Background


Consider this scenario: you’re writing a simple program that rotates a servo a certain number of degrees (maybe to actuate an arm). You don’t know exactly how many degrees it will be exactly, so you initially guess 90°. You hard code the value.

So you test it out, aaaaand… crap. It was too much! You change it to 80° and try again.

Now it’s too little! Ok, so it’s somewhere in between, 85° maybe? You try this again and again until you hone in on the perfect value, which turns out to be 83.5°. You finally got the right value, but guessing and checking was tedious.

Sound familiar?

Developing software for dynamic configuration is often ignored due to the short-term cost. However, the accumulated time-savings far outweigh initial development time.

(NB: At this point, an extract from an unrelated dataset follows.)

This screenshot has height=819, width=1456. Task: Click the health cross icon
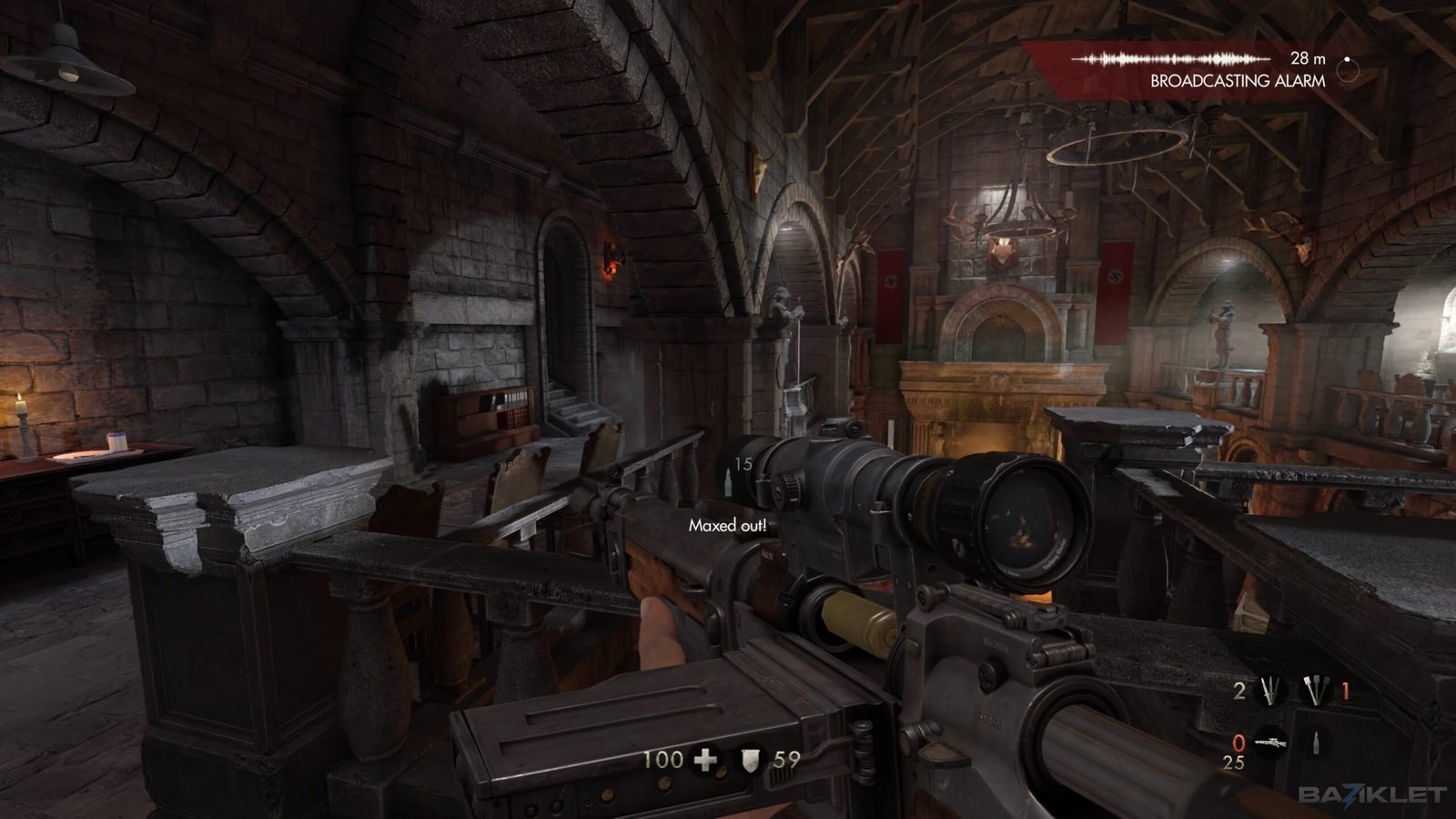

Characterizing the Problem

When building robots, parameters in the software will have to be tested against reality and tweaked on the fly. However, when parameters are hard coded, making changes is not easy. One has to:

  1. Locate the parameter(s)

  2. Make the change(s)

  3. Re-build and deploy to the robot

One strategy to make the first step easier is to use a Constants.java file containing all parameters with the modifiers static final. Those parameters are then used in a fashion just like global variables. This strategy has some drawbacks though. It leads to deeply nested namespaces, large files, and it does not take advantage of compartmentalization.

Worst of all, any changes require re-deployment! Even making one or two small changes will mean time wasted waiting for code to re-build and then upload to your robot. We need a more efficient strategy!

One could object:

“We already have a more efficient strategy, we can tweak variables live with Shuffleboard!

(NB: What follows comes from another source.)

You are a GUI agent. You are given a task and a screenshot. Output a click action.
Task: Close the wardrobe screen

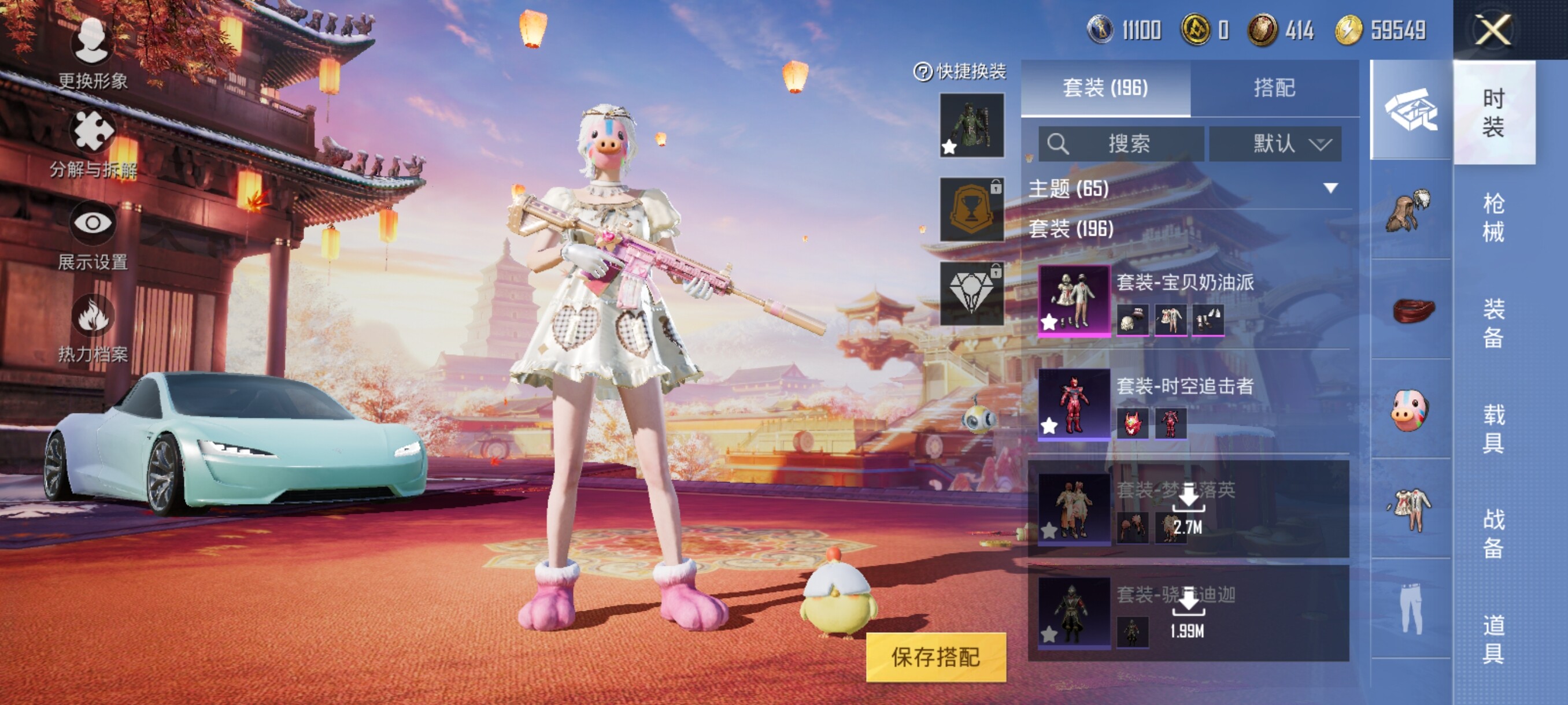tap(1492, 31)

It’s not that tweaking live is not useful; it has its place. But there is a cost to the extra flexibility, and that cost is computational bandwidth. Such flexibility should be stringently reserved.

The goal is to increase flexibility without sacrificing bandwidth.


Parameterization

Observe that Constants.java contains values initialized once and only once: during program startup. We can move these values into configuration files.

Important

When we use configuration files, the software does not need to be recompiled! This means we don’t have to re-deploy code.

Hard Coded

Dynamic

After the parameters are moved out of the program into a configuration file, making updates is simpler. All one has to do is upload the configuration files to the target and restart the robot program.